**WORK REQUEST:**
Return the number of lines below that contain "radio"; nothing else belongs in the reply.

**RECORDS FOR THE TASK:**
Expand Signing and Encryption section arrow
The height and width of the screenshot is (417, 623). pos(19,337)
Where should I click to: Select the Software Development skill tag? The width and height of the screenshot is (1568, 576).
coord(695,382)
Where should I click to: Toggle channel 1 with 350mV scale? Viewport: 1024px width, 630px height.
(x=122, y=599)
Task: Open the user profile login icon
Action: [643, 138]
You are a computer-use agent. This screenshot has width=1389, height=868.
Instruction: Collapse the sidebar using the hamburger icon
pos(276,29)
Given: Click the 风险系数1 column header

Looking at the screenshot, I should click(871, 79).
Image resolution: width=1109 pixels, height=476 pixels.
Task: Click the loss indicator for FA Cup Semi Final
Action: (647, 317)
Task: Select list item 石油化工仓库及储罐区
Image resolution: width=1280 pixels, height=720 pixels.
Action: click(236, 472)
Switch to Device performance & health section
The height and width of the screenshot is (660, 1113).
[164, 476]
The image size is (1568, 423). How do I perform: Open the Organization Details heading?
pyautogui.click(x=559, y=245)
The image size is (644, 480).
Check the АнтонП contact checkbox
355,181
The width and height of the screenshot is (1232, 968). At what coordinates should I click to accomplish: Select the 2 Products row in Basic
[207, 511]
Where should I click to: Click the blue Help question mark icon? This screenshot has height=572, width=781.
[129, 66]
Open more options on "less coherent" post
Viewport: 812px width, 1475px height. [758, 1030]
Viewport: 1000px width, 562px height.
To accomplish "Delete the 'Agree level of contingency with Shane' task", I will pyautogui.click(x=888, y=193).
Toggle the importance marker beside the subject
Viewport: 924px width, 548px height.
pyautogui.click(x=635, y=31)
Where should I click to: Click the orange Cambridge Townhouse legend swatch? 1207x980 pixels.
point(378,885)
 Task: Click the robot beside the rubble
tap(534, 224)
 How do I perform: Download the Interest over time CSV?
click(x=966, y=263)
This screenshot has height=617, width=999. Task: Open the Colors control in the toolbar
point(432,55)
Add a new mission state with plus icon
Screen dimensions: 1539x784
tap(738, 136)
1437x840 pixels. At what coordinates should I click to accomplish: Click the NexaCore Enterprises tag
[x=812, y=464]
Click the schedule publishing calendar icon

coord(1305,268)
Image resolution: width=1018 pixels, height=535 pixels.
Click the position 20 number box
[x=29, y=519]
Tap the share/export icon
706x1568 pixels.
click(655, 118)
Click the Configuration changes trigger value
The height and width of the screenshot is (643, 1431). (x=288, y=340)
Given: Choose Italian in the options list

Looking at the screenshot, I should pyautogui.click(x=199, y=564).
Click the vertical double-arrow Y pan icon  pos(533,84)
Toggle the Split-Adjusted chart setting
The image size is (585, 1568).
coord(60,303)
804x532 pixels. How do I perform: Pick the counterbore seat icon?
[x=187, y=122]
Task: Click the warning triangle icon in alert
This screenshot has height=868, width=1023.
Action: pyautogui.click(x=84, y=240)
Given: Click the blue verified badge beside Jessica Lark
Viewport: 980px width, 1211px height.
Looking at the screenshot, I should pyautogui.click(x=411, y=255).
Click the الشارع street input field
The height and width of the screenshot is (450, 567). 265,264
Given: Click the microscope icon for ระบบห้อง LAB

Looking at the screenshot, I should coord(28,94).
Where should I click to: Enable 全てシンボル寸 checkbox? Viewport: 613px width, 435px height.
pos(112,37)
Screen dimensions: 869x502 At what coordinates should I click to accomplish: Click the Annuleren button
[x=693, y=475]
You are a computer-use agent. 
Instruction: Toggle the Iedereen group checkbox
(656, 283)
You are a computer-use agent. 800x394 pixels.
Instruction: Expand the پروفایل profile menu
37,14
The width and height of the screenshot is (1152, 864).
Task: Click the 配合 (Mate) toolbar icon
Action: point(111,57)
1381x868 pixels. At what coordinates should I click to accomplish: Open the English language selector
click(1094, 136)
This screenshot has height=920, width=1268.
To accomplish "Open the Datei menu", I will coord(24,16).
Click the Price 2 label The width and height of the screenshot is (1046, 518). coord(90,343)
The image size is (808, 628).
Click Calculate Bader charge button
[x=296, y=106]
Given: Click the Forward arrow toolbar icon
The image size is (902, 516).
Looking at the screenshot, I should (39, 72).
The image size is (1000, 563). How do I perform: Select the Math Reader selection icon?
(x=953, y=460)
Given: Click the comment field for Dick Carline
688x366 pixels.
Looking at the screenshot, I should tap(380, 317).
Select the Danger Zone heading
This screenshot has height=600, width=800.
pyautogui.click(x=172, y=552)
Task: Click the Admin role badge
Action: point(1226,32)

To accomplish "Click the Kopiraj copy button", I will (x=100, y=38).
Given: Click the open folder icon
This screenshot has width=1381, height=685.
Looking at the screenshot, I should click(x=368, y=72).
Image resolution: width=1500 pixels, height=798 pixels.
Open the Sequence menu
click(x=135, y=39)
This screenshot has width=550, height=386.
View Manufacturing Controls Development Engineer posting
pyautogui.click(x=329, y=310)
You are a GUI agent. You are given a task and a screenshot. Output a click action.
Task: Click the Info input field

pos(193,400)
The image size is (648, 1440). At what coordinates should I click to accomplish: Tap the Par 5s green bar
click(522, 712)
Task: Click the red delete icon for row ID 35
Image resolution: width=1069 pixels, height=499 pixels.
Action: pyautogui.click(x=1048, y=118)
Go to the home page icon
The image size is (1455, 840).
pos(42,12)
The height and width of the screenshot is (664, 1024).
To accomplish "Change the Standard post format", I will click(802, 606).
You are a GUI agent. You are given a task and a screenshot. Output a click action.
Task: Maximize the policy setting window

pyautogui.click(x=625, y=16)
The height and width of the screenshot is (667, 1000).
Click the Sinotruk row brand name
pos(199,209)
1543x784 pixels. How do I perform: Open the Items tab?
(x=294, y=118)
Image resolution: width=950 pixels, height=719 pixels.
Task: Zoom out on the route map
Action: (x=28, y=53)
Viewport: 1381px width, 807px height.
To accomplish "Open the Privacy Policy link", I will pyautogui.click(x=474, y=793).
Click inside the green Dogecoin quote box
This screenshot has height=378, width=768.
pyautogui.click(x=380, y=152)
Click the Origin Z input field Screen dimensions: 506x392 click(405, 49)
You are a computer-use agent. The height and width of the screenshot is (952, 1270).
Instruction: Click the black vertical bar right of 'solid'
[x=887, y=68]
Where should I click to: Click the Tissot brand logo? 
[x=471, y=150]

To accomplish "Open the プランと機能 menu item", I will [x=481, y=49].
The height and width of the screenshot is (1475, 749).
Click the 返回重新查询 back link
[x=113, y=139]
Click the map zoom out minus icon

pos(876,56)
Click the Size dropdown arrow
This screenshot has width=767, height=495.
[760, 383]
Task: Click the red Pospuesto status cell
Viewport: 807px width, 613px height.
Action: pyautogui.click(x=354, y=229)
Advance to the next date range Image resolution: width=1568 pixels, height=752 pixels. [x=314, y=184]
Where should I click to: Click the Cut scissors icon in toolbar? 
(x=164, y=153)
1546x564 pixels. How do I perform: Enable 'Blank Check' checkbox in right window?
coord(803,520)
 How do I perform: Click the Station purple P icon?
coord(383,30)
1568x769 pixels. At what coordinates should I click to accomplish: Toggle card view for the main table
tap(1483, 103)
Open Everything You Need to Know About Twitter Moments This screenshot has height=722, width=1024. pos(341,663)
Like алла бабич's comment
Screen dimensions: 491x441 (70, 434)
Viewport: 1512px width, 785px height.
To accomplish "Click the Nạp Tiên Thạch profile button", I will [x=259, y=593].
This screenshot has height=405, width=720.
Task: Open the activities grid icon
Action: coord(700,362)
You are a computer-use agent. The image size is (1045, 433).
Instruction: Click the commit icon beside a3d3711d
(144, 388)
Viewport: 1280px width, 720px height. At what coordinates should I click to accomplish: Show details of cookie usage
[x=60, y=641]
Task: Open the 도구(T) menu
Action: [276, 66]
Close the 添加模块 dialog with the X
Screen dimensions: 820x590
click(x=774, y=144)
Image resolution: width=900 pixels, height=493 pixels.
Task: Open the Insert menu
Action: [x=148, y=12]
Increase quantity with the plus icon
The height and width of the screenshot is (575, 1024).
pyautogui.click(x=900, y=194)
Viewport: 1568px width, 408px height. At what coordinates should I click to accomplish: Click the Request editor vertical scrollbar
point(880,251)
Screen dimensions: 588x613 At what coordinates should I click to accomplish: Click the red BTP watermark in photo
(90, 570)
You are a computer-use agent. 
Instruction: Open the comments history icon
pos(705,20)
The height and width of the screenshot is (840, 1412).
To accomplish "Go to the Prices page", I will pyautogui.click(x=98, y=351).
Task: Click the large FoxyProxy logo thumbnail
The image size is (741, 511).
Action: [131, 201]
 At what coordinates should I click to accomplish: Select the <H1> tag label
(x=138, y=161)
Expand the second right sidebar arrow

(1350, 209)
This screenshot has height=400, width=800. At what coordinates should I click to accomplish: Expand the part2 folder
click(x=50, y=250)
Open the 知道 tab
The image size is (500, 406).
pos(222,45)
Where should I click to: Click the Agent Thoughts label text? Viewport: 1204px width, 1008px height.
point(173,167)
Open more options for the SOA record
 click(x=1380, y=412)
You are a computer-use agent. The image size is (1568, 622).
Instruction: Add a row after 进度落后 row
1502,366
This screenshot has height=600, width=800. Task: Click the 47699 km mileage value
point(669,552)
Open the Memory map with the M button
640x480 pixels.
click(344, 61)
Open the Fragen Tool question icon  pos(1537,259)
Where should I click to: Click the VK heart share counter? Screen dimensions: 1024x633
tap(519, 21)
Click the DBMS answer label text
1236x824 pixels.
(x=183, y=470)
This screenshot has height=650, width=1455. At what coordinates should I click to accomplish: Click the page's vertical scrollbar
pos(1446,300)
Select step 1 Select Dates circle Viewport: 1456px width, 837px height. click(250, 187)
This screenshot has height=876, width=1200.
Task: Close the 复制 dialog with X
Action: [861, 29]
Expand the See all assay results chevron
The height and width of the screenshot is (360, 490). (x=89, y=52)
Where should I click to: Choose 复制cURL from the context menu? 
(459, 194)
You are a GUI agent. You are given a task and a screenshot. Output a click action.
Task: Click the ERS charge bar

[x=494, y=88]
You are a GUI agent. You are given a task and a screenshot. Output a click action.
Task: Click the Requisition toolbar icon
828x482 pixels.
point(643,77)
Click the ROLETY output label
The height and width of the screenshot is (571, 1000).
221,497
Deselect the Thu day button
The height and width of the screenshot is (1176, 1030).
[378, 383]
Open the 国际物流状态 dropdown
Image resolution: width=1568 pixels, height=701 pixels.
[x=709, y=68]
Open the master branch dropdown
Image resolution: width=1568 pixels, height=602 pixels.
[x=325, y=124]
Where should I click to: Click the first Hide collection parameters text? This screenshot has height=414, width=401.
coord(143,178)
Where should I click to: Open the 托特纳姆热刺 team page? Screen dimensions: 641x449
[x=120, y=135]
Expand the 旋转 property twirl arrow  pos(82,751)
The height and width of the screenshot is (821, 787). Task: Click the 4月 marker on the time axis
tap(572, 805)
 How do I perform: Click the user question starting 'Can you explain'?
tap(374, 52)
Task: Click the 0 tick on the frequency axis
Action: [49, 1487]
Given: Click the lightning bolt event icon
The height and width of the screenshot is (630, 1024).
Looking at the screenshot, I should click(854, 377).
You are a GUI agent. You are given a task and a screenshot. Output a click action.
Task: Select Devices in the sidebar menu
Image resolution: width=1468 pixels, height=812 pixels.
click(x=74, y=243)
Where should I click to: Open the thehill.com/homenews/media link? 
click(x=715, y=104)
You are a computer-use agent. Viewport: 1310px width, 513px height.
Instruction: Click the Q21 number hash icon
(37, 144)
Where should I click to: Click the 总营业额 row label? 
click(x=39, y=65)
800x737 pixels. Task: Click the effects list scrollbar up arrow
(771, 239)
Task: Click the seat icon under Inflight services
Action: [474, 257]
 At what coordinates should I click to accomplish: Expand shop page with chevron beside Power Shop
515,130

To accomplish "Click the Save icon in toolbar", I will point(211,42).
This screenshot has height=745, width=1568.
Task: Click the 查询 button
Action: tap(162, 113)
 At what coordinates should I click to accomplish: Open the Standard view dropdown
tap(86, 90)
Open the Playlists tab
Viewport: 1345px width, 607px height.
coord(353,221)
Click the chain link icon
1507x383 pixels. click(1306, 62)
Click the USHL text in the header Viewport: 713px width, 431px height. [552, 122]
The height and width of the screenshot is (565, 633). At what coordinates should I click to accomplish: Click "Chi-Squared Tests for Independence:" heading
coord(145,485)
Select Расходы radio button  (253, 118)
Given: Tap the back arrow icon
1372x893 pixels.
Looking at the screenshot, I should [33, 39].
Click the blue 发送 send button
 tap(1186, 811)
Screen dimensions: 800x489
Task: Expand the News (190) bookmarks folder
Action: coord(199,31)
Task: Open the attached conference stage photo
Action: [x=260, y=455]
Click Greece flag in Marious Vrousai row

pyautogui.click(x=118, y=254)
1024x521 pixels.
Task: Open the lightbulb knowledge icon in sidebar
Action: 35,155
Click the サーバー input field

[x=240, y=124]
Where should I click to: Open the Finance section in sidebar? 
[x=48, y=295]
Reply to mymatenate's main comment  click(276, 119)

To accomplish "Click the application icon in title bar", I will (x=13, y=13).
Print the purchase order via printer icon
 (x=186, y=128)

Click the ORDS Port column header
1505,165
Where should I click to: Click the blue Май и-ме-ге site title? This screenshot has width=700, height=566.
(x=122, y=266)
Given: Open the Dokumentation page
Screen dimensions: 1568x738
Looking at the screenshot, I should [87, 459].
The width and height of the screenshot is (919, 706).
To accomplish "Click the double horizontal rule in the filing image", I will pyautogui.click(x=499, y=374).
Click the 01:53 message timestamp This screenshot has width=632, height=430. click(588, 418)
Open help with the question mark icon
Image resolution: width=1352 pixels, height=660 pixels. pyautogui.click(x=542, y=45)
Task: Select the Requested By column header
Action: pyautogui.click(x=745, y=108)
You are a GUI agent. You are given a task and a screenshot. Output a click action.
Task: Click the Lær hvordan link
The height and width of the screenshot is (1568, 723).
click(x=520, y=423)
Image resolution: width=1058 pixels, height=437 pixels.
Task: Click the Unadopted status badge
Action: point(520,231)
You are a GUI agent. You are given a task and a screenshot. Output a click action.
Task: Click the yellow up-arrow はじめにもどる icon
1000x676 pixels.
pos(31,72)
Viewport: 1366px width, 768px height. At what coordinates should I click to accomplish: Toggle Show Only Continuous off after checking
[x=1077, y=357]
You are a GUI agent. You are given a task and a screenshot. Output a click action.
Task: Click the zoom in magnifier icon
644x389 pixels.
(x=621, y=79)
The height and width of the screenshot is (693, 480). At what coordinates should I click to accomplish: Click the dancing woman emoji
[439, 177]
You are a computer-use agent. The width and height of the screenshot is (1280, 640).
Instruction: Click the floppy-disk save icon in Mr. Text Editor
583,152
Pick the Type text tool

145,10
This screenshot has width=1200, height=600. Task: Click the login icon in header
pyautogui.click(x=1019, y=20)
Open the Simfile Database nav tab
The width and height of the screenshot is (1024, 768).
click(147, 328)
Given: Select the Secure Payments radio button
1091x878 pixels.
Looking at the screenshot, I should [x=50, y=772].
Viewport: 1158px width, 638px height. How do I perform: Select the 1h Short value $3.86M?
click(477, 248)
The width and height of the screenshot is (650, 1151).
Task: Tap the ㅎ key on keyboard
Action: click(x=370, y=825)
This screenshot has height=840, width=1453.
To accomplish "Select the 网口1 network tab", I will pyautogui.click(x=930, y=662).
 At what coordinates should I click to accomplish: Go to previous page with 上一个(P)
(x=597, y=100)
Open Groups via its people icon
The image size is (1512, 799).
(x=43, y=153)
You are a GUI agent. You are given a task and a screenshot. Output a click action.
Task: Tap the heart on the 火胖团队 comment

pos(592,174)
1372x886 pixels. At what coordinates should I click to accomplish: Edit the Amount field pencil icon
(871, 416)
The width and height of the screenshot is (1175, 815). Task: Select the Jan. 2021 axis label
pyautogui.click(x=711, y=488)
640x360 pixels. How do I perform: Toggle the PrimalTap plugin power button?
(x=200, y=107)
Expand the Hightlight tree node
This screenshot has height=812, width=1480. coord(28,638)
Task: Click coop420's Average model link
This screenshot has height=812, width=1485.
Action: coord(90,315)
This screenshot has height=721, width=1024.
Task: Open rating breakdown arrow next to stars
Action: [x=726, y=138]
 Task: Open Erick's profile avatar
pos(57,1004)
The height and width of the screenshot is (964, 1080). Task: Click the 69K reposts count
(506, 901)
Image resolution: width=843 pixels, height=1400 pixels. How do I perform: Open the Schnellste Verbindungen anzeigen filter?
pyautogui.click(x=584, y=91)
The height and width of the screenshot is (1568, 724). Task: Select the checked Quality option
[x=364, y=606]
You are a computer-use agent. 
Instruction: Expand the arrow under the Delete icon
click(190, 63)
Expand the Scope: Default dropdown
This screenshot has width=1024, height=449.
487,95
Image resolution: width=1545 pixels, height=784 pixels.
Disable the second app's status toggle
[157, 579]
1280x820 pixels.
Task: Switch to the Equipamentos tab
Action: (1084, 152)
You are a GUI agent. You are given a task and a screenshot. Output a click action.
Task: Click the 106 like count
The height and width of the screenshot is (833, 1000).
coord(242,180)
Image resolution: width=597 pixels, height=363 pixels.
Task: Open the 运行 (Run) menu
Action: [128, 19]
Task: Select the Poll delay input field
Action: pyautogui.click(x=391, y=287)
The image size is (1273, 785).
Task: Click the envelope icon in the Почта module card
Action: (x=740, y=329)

**RESULT FOR THIS EXERCISE:**
2